By James

It’s hard to sum up the bad vibe without mentioning evidence-based policy – a phrase reverberating around the online echo-chamber when Professor David Nutt was sacked for stating that some drugs are more harmful than others.

OK, it was the second half of David Nutt’s message that probably got him sacked: some drugs are more harmful than others… and there is a disconnect between harmfulness and the severity in which the law dealt with individual substances.

Since then, evidence-based policy has become a watchword in Westminster circles.  Digital Opportunity a review of intellectual property in the digital era by Professor Ian Hargreaves  has a whole chapter dedicated to The Evidence Base.

A presentation by officials from the Intellectual Property Office (IPO) to the FAST Legal Advisory Group (FLAG) stated:

  • Evidence must drive policy
  • Development of the IP [Intellectual Property] system should be driven by objective evidence, not lobbying

But does a focus on a simple catchphrase have the potential to do more harm than good?

There’s no mention of quality of evidence, nor scientific rigour and scrutiny.  Evidence takes many forms, and some research groups charge £2,500 per copy for access to their reports.  It’s hard to have an open and public debate about the findings of any given report when such barriers to access exist.

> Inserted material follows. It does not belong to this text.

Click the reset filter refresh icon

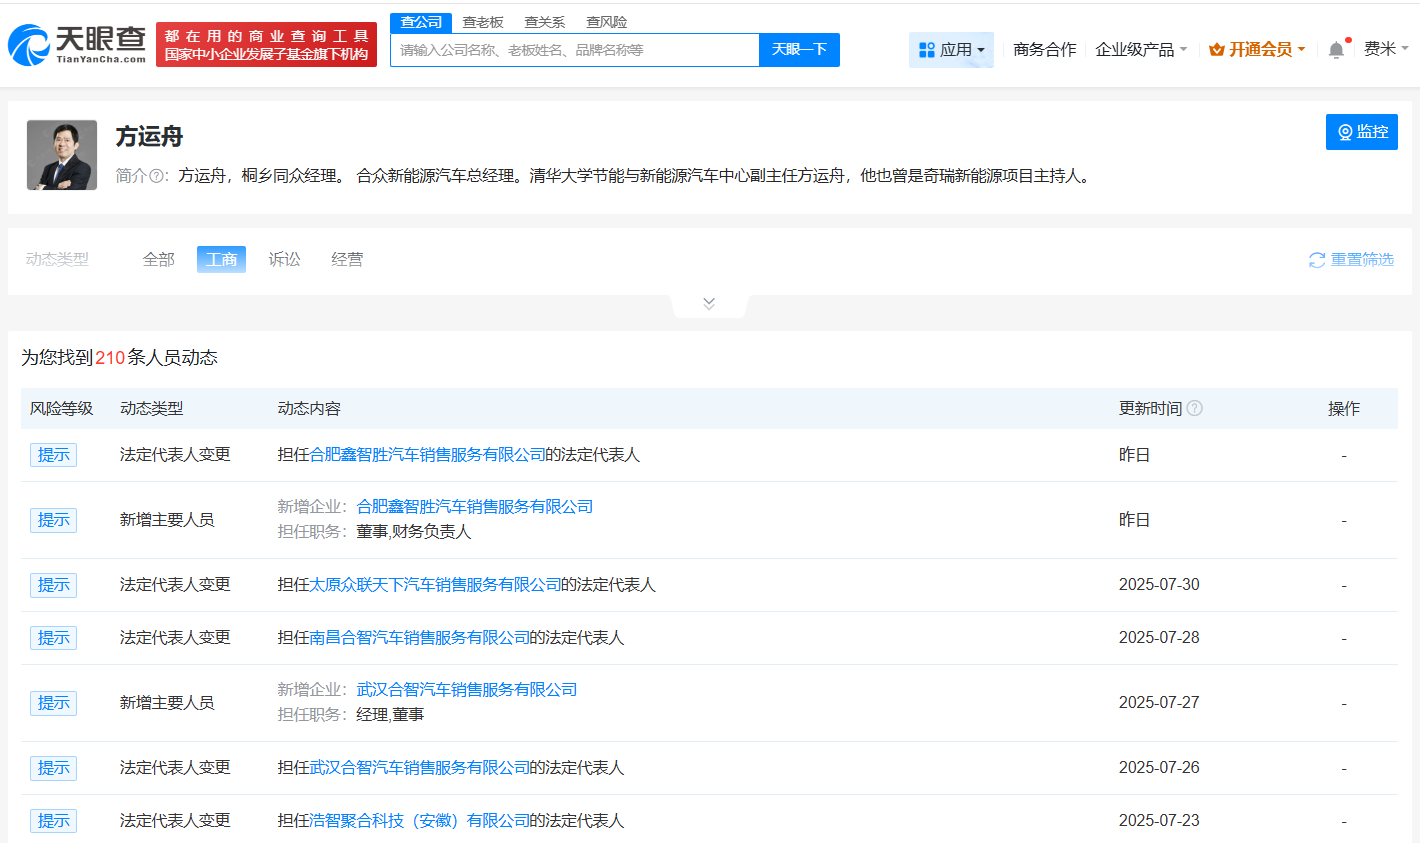coord(1317,260)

I’m passionate about government transparency. I believe not only does the public have a right to see how policy is developed, but also that public participation in the legislative process leads to better legislation.

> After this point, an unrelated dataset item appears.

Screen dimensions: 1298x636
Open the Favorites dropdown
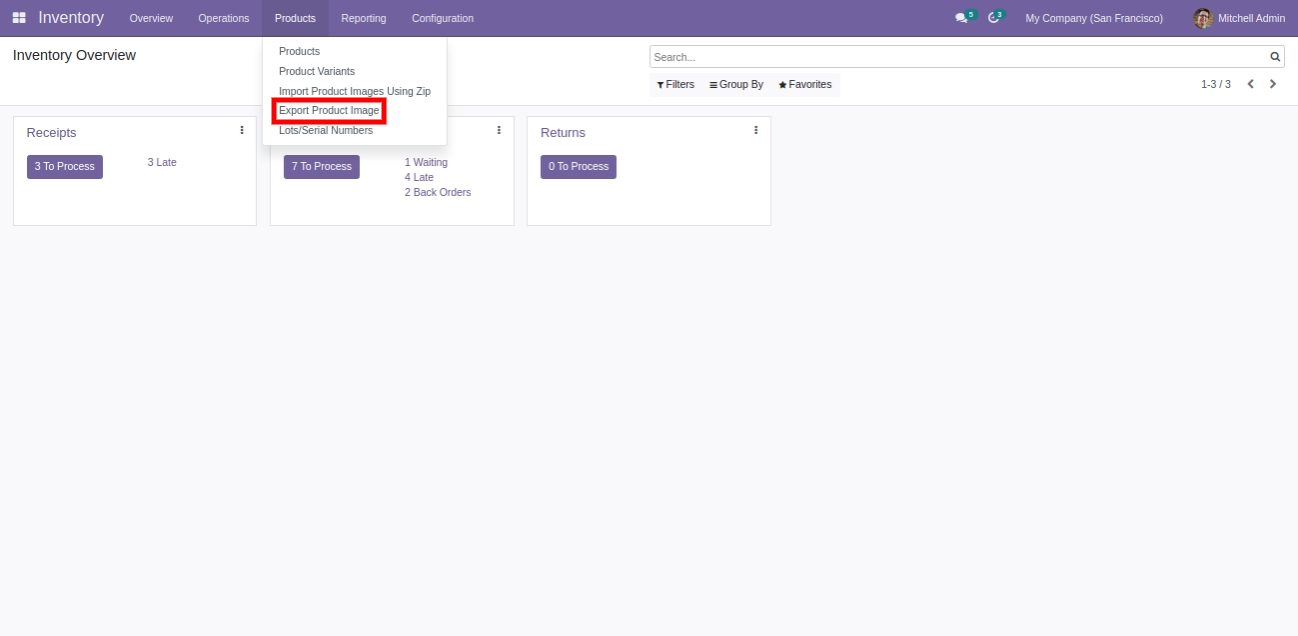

So it irks me when vested interests tout “evidence” backing their calls for legislation. Evidence that is not freely available for scrutiny.  Evidence that allows government policy makers to tick the evidence-based box.

An example is music industry lobbyists, who have made numerous claims as to the impact of online piracy on music sales whilst pushing for stricter laws to protect digital content.   Over time, many of these claims have been rebutted by recognised institutions like the London School of Economics.

Evidence is good – but the issues under discussion are complex, and good quality robust evidence doesn’t come cheap.

How can such research be funded, remain impartial and be freely available for public scrutiny?

Until we’ve solved the funding conundrum I fear that a drive for evidence-based policy will merely lead to industry-backed lobbyists being replaced by industry-backed research “institutions” concocting the “evidence” their paymasters demand.

Importantly, this has an unintended side-effect of making it harder for public pressure groups and citizen lobbyists to counter claims made by industry groups with vested interests; in that, the best way to counter Bad Science is with better science, and who’s going to pay for that?!